### Prompt:
Print the lines between the one containing "Identify the location" and the one containing "x-tick-label: July 2026", inclusive, with each line reproduced exactly.

== Recorded data ==

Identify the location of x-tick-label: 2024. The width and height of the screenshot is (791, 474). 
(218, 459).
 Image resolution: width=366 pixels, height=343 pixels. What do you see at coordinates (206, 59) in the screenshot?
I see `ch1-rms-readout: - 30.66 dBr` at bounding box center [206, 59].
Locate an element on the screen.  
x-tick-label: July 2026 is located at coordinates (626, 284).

===
== Recorded data ==

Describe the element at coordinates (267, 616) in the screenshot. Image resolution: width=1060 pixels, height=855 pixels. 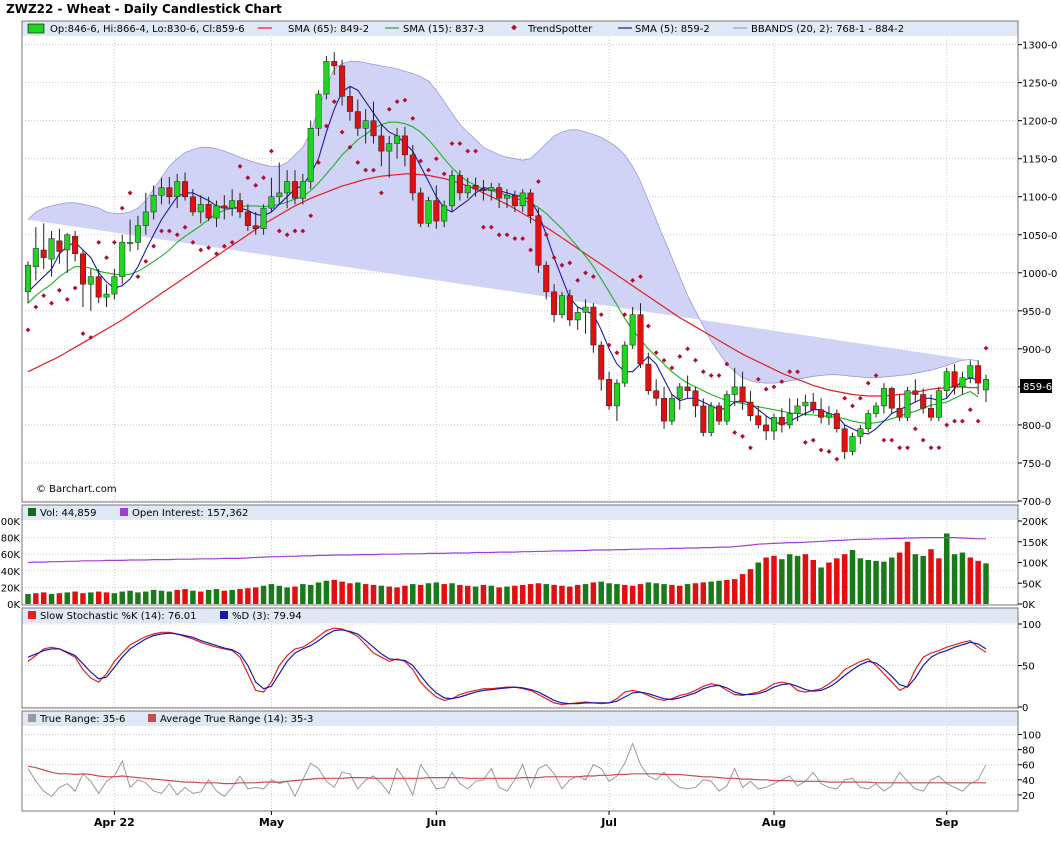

===
== Recorded data ==

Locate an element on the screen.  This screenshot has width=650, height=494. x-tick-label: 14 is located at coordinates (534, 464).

===

### Answer to the exercise:
Identify the location of x-tick-label: 2024. The width and height of the screenshot is (791, 474). 
(218, 459).
 Image resolution: width=366 pixels, height=343 pixels. What do you see at coordinates (206, 59) in the screenshot?
I see `ch1-rms-readout: - 30.66 dBr` at bounding box center [206, 59].
Locate an element on the screen.  
x-tick-label: July 2026 is located at coordinates (626, 284).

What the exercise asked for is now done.